This device’s fate was the opposite of the rods’. The promptuary was complex to build — two hundred precisely inscribed strips, a custom box with storage compartments for each — and only one early physical specimen is known to survive, in a museum in Madrid. The rods were simple and proliferated across continents; the promptuary was elegant and vanished. Napier’s finest invention was too intricate for the world that needed it.
Now the etymology earns its keep.
A language model is indeed a system for producing answers readily from a prepared store, where the arrangement of the query determines which stored knowledge becomes visible. What the prompt contributes is not new knowledge but a new arrangement — a pattern of windows that makes the right answers visible and hides the rest. The architecture is vastly more elaborate than Napier’s two hundred strips of ivory. The underlying principle is identical.
Napier thought his promptuary was his greatest invention. It was forgotten within a generation. AI winters began before the twentieth century.
IV. The Board
The title’s final clause is: Quibus accessit & Arithmeticae Localis Liber Unus — to which is added one book on local arithmetic. Accessit — it was added (pun intended?). The most radical content, placed last.
Napier had developed a method of performing all arithmetic — multiplication, division, extraction of square and cube roots — on a flat surface, a chessboard, by moving counters from square to square. He likened it to a game rather than work. The word localis is precise and essential: the computation is local, meaning that it depends on location. The value of a counter is determined entirely by where it sits on the board. The counters themselves are identical, unmarked, interchangeable. All the information is positional.
Along the margins of the board, Napier labels each position with a letter — a through q, then onward into the Greek alphabet — and with its corresponding power of 2: 1, 2, 4, 8, 16, 32, 64, 128, 256, 512, 1024, and so on. To represent a number, you place counters on the positions whose powers of 2 sum to that number. His example: 1611 becomes counters at positions l, k, g, d, b, and a — that is, at 1024, 512, 64, 8, 2, and 1. The sum is 1611. This is binary representation, described and operationalized three and a half centuries before it became the foundation of digital computing.
The conversion is algorithmic. Napier describes converting ordinary numbers to location numbers by repeated division by 2: if the number is odd, place a counter and subtract 1; divide by 2; repeat until nothing remains. This is the standard algorithm for binary conversion, taught today in every introductory computer science course.

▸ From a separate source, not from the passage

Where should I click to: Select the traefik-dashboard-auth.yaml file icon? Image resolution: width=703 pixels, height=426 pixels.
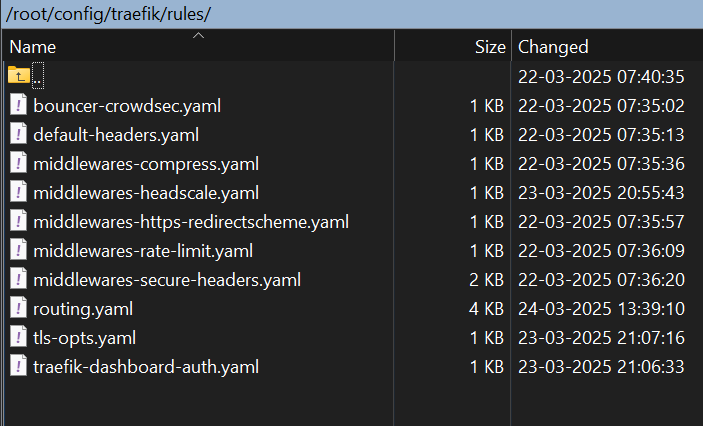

Multiplication on the board uses two margins, distinguished by astrological symbols. To multiply 19 by 13: represent 19 in binary along one margin (counters at positions a, b, and e, for values 1, 2, and 16) and 13 along the other (counters at a, c, and d, for 1, 4, and 8). Place a counter at every intersection of an occupied row and an occupied column. The board now holds the partial products as a constellation of counters scattered across the grid. Then abbreviate— Napier’s term for the carry propagation that reduces the board to canonical form. Wherever two counters occupy the same power-of-2 position, remove both and place one counter at the next higher position. When no further abbreviation is possible, read the result from the margin. The product is 247.
The procedure is binary multiplication implemented as a physical process on a grid. The counters are bits. The board is a register. The abbreviation rules are carry logic. Napier does not use any of these words, because none of them exist yet.
The tour de force is the extraction of square roots. Napier demonstrates finding the square root of 1238 on the board — placing counters for the binary representation of 1238 along one margin, then constructing square configurations of counters on the grid, subtracting their values through gnomon-shaped patterns (L-shaped configurations that represent the difference between successive perfect squares), and iterating until the board is exhausted. The result: 35, which is correct to the integer part. The actual value is 35.1852..., and Napier’s method can be extended to arbitrary precision by enlarging the board. He performs iterative numerical approximation using binary arithmetic on a chessboard, with counters and gnomons, in 1617. The diagrams — grids scattered with counters, L-shaped subtractions stepping across the squares — are among the most remarkable pages in the history of computation.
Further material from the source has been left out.